Están por lo pronto esas hermosas mujeres (en la imagen: Nevermore), que parecen absolutamente indiferentes a cuanto tenga que ver con la muerte, el dolor y la caída, y que más bien prometen un extraño mundo en el que la calma y la voluptuosidad se reparten a partes iguales el gobierno del tiempo. Nada hay que pueda turbar el curso de las cosas, porque nadie nos ha apartado en realidad de ese curso, estamos fundidos con las horas, el futuro es una entelequia que a nadie importa.

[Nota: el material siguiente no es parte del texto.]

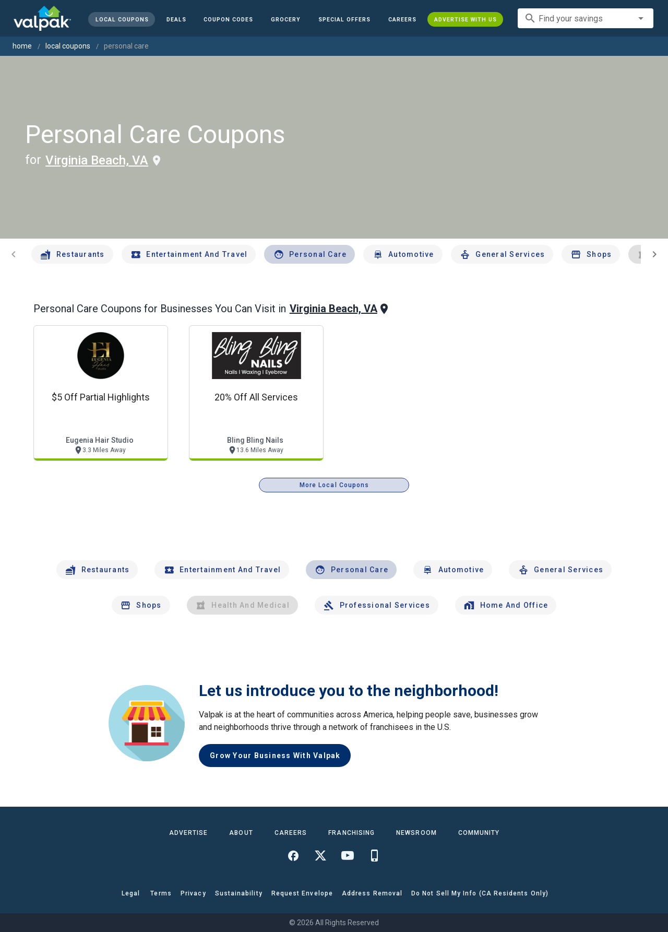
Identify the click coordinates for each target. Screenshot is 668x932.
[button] (344, 19)
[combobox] (585, 18)
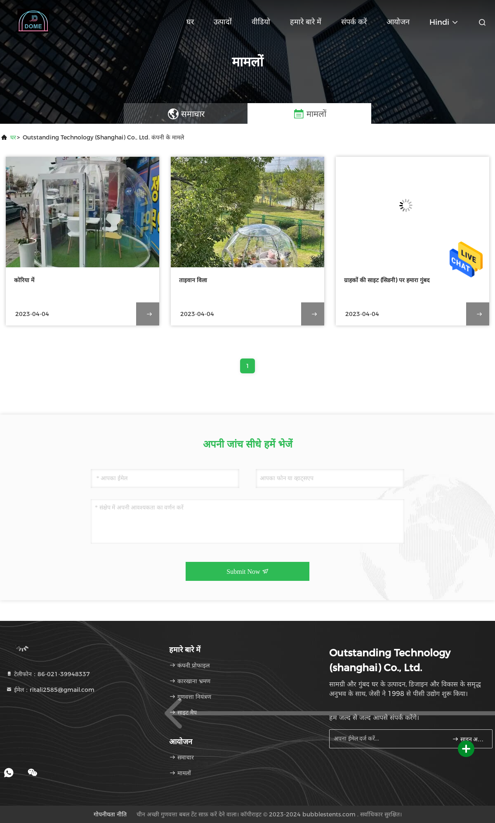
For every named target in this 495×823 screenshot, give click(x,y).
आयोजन (398, 21)
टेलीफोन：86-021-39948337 (48, 674)
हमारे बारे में (305, 21)
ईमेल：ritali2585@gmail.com (50, 689)
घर (190, 21)
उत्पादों (223, 21)
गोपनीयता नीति (110, 814)
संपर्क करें (354, 21)
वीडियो (261, 21)
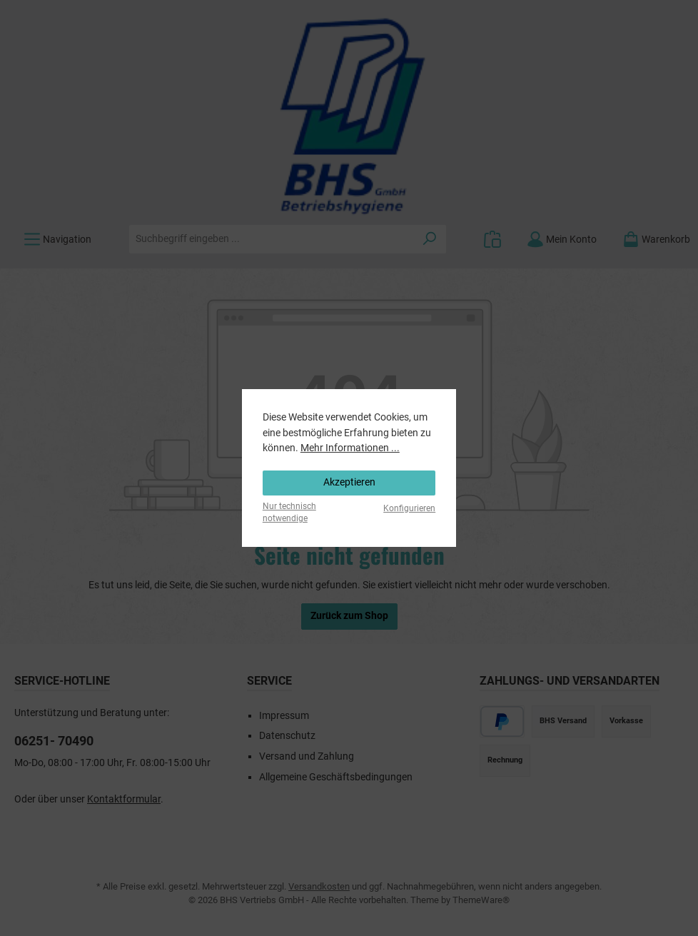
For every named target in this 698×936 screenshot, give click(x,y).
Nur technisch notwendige (289, 512)
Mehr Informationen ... (350, 448)
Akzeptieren (349, 482)
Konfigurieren (409, 508)
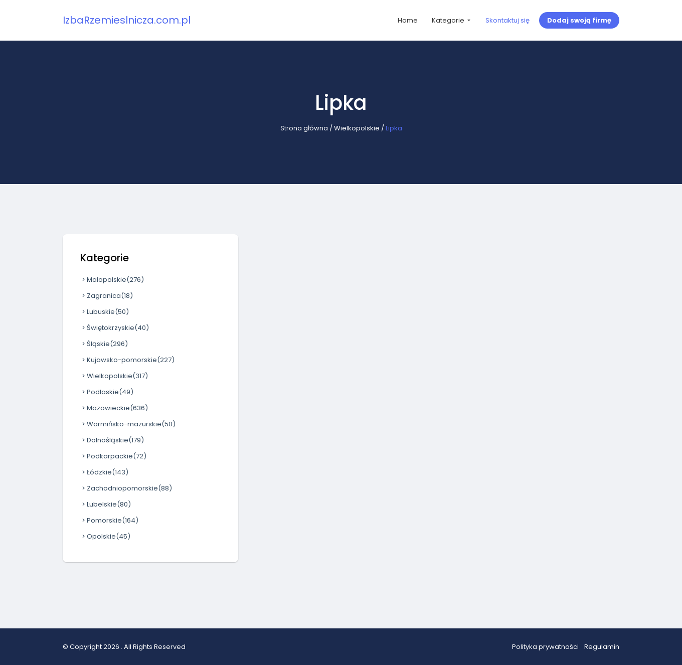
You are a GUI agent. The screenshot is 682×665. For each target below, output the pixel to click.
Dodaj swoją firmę (579, 20)
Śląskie (104, 344)
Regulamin (601, 646)
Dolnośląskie (112, 440)
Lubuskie (104, 311)
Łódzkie (104, 472)
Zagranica (106, 295)
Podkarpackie (113, 456)
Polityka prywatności (545, 646)
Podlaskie (106, 392)
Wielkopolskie (357, 128)
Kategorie (449, 20)
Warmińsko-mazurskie (128, 424)
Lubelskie (105, 504)
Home (408, 20)
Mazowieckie (114, 408)
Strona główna (304, 128)
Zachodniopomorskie (126, 488)
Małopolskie (112, 279)
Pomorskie (109, 520)
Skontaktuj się (507, 20)
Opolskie (105, 536)
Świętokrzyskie (114, 327)
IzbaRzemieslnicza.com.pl (127, 20)
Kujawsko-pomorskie (127, 360)
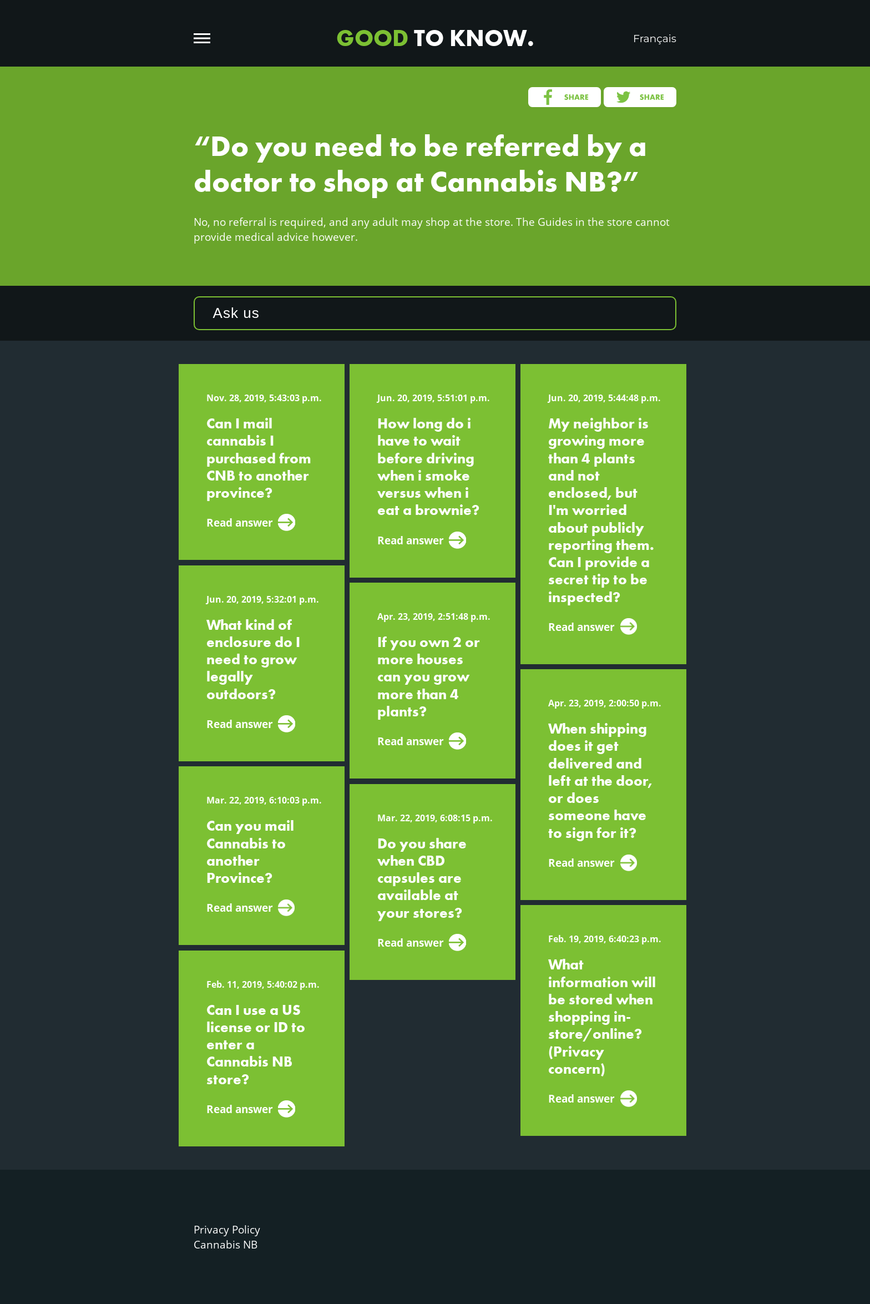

Gauguin era un respetable caballero casado con una mujer danesa y tenía cinco hijos y un buen trabajo en la Bolsa, así que vivía cómodamente instalado en la burbuja impoluta de la burguesía de su tiempo. Hasta que un día rompió con todo y se dedicó a la pintura. Unas cuantas clases, un poco de técnica, pero sobre todo una salvaje pasión por la salvaje. Romper lazos, tirar por la borda las falsas seguridades e irse a Bretaña, luego a la Martinica y por fin a las islas polinesias a fundar un taller de pintura, como había soñado con su amigo Vincent van Gogh, en contacto íntimo con lo más primitivo. Cogió un barco, llevaba un cuaderno. Ahí pegaba fotos, hacía dibujos, pintarrajeaba y escribía. Anotó: "Comenzó entonces la vida plenamente dichosa. Cuando salía el sol salían también, juntos, la felicidad y el trabajo, radiantes como él. El oro del rostro de Téhura llenaba de claridad y alegría nuestra casa y el paisaje de alrededor. Ella ya no me estudiaba, ni yo la estudiaba a ella. Había dejado de ocultarme que me amaba, y yo de decirle que la amaba. ¡Vivíamos así, los dos, en la más perfecta sencillez!". Y celebra pocas líneas después: "¡Paraíso tahitiano, nave nave fenua: tierra deliciosa!".
"Espesura verde y rojiza, tierra color de ámbar, todo bajo una luz ultraterrena". "Tierra y agua, feracidad, verdor. Idea de abundancia; idea del jardín encantado". Todo eso está en el Gauguin que decide vivir a su manera en Tahití. En su pintura liquidó la concepción tradicional de la perspectiva y procuró que sus lienzos se cargaran de colores planos. Emborracha su sensualidad, y luz y agua parecen fundirse en sus obras al compás de la marcha del tiempo. Nada chirría. Como ocurre también en tantos viajes afortunados con las drogas, como observaba Huxley. Salir pitando de los rígidos márgenes de la civilización y precipitarse en la verdadera vida: ese fue el desafío de Gauguin y de tantos otros. No todo lo que encontró en Tahití colmó sus expectativas. Estuvo muy enfermo. Lo terminó pasando mal. Pero sigue su obra ahí: como una bendición, como un soplo de aire fresco, como una sacudida eléctrica de puro color.